Centered around the principles of tolerance, self-respect and respect for others, solidarity, kindness, empathy and social and emotional leadership skills, there are out there programs that can be implemented for champion-centered best coaching practices in partnership with sports parents, coaches, sports NGOs, academic administration and all involved in the progress of young athletes, and this by itself is sure a good beginning! Now… PARTNERSHIP – I said, right? CHAMPIONSHIP – I said, right? SPORTSMANSHIP – I said, right?
Winning in life and for life is much more than winning one match or one tournament. Think, for instance, how many times your athlete lost a match and made so much progress after that? Sometimes loosing one game is winning many more to come, and in so many levels. We have to realize that when pondering about your invested money, time and hours of practice, it can feel overwhelming to accommodate my thoughts on this article with parents/coaches own desire to have their youth athletes to win; however, it is time to consider it all.
Let me put this way: How can you develop your results-oriented coaching practice and align it with best sportsmanship practices in today’s competitive environment? How can your athletics’ program grow to support better human-beings for the future of humankind? How can parents/coaches play a crucial part on this? Perhaps by being: i) more aware of their own attitude (we all could act a bit as helicopters’ parents, or even snowplows’ parents, or yet demonstrating both behaviors combined, at times – right!?); ii) let the coaches do their job, and stop sending mixed messages out to your kids! Ponder here: if you think you know best than coaches whom you hired, why would you hire – in first place – one?; and iii) Let the kids have their own enjoyable time in sports and grow their stronger self-esteem from there. I am serious here. Let the kids play, for instance, in one or two play dates a month, just for fun. After all, everybody needs some mindful fun interaction with each other, from time to time.
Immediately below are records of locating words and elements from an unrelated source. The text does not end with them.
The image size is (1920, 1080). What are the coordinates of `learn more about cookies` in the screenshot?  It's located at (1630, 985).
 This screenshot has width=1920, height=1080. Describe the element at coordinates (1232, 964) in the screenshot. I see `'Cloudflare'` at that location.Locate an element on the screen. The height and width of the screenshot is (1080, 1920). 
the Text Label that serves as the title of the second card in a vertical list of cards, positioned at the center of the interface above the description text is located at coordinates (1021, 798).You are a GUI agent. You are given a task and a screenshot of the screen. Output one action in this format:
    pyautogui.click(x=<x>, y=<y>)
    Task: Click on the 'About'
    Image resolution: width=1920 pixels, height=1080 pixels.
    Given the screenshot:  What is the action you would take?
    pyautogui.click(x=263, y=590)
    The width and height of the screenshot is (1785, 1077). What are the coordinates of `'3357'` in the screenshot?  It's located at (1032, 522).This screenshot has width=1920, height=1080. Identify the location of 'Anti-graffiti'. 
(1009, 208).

Just for a change!
Now, more than usual, having that overly competitive environment in place, with the winning-at-any-cost-mindset, having parents’ interfering at their kids’ matches, and at their kids’ practices, demonstrating an intimidating behavior against officials (and sometimes volunteers and other parents) in tournaments, contrasting most of the time with coaches’ techniques and strategies, will not only delay the making of champions around you, but also will most probably, in the long run, hurt the parents vs. children / coaches vs. parents / coaches vs. children’s relationships. We don’t want that to happen, right?
So, think about it again: go out there, in any kind of sport you have your children involved, experience what I am sharing here in this piece. Listen, look around, observe your own atittude, and then, let me hear what you have to say? Being mindful about this topic, less judgmental, open-minded and open-hearted is crucial to be a champion yourself, and to create many more to come; not only in the courts, but also out of them!
Now, honestly answer me: Are you a champion? Are you row modeling for the next generation? Remember: creating champions begin by mindfully leading yourself and your own athletes into a behavior of excellence; not the kind of excellence of winning-at-any-cost-mindset, but on the contrary, the one that focus on growth mindset, winning in life and for life. Trust me: the next generation deservers your best attitude now!